[Word and element location records]

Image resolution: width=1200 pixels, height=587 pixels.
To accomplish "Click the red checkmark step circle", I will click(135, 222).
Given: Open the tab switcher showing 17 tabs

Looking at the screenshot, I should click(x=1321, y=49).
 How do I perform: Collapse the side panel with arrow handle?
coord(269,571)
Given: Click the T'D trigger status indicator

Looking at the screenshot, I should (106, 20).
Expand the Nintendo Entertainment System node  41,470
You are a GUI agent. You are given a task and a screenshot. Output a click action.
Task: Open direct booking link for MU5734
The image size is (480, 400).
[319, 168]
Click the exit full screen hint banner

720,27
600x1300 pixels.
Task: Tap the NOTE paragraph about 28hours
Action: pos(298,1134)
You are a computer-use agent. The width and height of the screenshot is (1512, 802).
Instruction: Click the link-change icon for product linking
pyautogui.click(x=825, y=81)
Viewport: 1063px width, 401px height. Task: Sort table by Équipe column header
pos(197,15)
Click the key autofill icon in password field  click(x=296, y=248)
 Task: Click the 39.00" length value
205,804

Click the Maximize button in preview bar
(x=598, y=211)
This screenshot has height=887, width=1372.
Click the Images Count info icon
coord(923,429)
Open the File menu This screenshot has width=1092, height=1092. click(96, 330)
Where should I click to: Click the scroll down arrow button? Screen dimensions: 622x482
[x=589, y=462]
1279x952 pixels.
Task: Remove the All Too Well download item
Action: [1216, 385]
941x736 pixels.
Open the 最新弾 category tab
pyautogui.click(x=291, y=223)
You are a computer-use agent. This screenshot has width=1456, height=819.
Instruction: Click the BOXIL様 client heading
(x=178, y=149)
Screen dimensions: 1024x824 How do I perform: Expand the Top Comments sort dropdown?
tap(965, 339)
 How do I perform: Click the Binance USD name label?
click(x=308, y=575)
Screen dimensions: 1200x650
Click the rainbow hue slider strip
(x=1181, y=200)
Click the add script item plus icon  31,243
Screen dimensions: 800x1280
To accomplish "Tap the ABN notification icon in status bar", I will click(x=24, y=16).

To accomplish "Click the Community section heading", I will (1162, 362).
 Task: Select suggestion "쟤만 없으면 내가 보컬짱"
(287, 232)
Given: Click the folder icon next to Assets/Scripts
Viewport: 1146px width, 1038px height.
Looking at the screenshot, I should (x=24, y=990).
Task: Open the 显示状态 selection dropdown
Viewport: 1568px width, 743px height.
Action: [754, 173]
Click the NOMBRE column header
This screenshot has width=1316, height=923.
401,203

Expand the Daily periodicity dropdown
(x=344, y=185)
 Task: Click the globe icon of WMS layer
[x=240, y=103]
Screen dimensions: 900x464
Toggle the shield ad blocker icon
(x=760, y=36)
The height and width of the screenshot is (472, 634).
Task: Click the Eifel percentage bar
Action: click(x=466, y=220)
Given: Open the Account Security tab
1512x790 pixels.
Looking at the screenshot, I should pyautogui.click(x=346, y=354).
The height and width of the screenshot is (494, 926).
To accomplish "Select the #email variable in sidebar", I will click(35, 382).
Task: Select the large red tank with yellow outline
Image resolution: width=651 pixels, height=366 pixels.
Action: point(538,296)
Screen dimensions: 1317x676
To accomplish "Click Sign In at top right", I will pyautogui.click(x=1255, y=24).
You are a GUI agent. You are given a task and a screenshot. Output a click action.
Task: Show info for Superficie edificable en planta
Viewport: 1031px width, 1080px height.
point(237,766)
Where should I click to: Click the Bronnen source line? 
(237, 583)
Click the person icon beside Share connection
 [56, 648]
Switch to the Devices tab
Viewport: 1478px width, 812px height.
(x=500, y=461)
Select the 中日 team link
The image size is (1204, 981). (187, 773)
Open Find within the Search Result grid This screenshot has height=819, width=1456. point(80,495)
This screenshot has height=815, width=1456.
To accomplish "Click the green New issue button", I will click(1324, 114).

## STATED EXERCISE
Give the lines from the line with "Screen dimensions: 800x1280" to the line with "Action: click(x=466, y=220)", both included, as a JSON list of strings with one string per line. Leave out blank lines.

## FULL RESPONSE
[
  "Screen dimensions: 800x1280",
  "To accomplish \"Tap the ABN notification icon in status bar\", I will click(x=24, y=16).",
  "To accomplish \"Click the Community section heading\", I will (1162, 362).",
  " Task: Select suggestion \"쟤만 없으면 내가 보컬짱\"",
  "(287, 232)",
  "Given: Click the folder icon next to Assets/Scripts",
  "Viewport: 1146px width, 1038px height.",
  "Looking at the screenshot, I should (x=24, y=990).",
  "Task: Open the 显示状态 selection dropdown",
  "Viewport: 1568px width, 743px height.",
  "Action: [754, 173]",
  "Click the NOMBRE column header",
  "This screenshot has width=1316, height=923.",
  "401,203",
  "Expand the Daily periodicity dropdown",
  "(x=344, y=185)",
  " Task: Click the globe icon of WMS layer",
  "[x=240, y=103]",
  "Screen dimensions: 900x464",
  "Toggle the shield ad blocker icon",
  "(x=760, y=36)",
  "The height and width of the screenshot is (472, 634).",
  "Task: Click the Eifel percentage bar",
  "Action: click(x=466, y=220)"
]